What Bitcoin Can Learn From the Foreign Exchange Market
The Forex market has been active in some form or another since bartering began. What was trading gold for silver, after all, if not Forex trading? Of course, it has changed drastically since then, and foreign exchange trading can expect to change even more in the future. With technology evolving at a remarkable pace, it’s hard to see what innovations will be made in the next year alone.
Bitcoin is one of those innovations which could completely alter Forex trading. Bitcoin is an entirely digital currency, which has been gaining traction in the mainstream since it was created in 2009.
Now, Bitcoin has become part of the Forex market. Nonetheless, it does not work exactly like foreign exchange trading, and has a lot to learn from the market.
Bitcoin is an almost futuristic concept. Its creator’s identity is a mystery, making it seem even more like the plot of a science fiction movie. But Bitcoin is very real, and is possibly the future of all currency.
It has the advantage of being truly international. While other currencies are regulated by a regional authority, Bitcoin is decentralised, meaning its regulation is not based on region, and it retains the same value no matter where you are in the world.
Trading Forex with Bitcoin
The differences between trading Forex and trading Bitcoin may seem minimal. After all, Bitcoin is a currency, and follows similar exchange rules when trading with other currencies. It follows the supply and demand model. When demand increases, the price increases. When demand falls, the price falls.
However, a major difference is that Bitcoin is not subject to supply uncertainty created by centralised banks. This can be an advantage, but it does not always lower the potential of high volatility, which we will see can be overwhelming.
Bitcoin works almost like a commodity, rather than a currency. Trading through a Forex broker is essentially not required, although it lowers the risks substantially. The problem with trading Bitcoin as a commodity is that it then falls under commodity regulations, which are not ideal for Forex traders.
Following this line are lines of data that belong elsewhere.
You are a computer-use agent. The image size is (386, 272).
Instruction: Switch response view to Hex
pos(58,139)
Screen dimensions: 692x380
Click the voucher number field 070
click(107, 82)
Another difference is that currency traders can trade in the one-to-one context, boosting their leverage through derivatives and other paper contracts designed to boost returns. While brokers are underwriting contracts to boost leverage in the Bitcoin sector, these are fairly new. Bitcoin trading has been compared to owning equity on the Stock Exchange.
Bitcoin’s current trajectory is in the direction of becoming more like foreign exchange trading. The same potentials that make Forex such a popular market could bring Bitcoin far more into the mainstream.
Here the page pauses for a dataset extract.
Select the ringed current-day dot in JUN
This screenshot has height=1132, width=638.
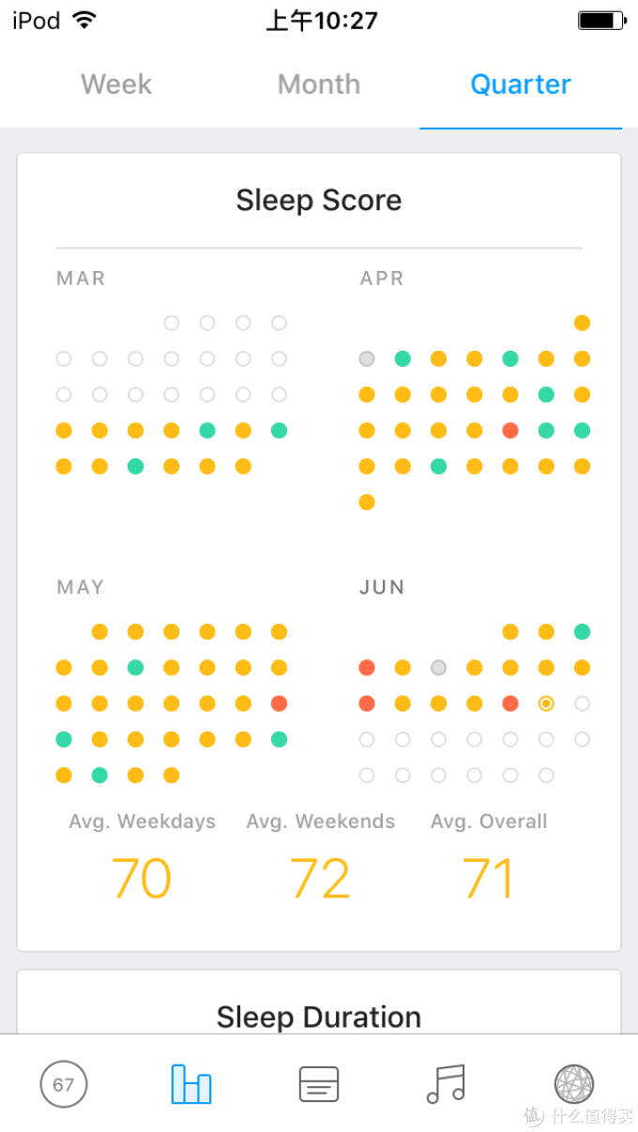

Significantly, Bitcoin is a much smaller market. While currency trading is in the trillions, Bitcoin is valued in the billions. This makes it harder to predict, with macroeconomic events causing huge price swings
Still a lot to learn
Forex has been around for so long that it is difficult to see how such a new player can force its way in. Bitcoin, however, is doing just that. It seems to be the potential future of money.
For now though, it is still very new. It has a lot to learn from foreign exchange trading. Forex traders should therefore keep an eye on Bitcoin, and possibly even dip their toes into the trading waters. In the near future, experience will be a huge advantage.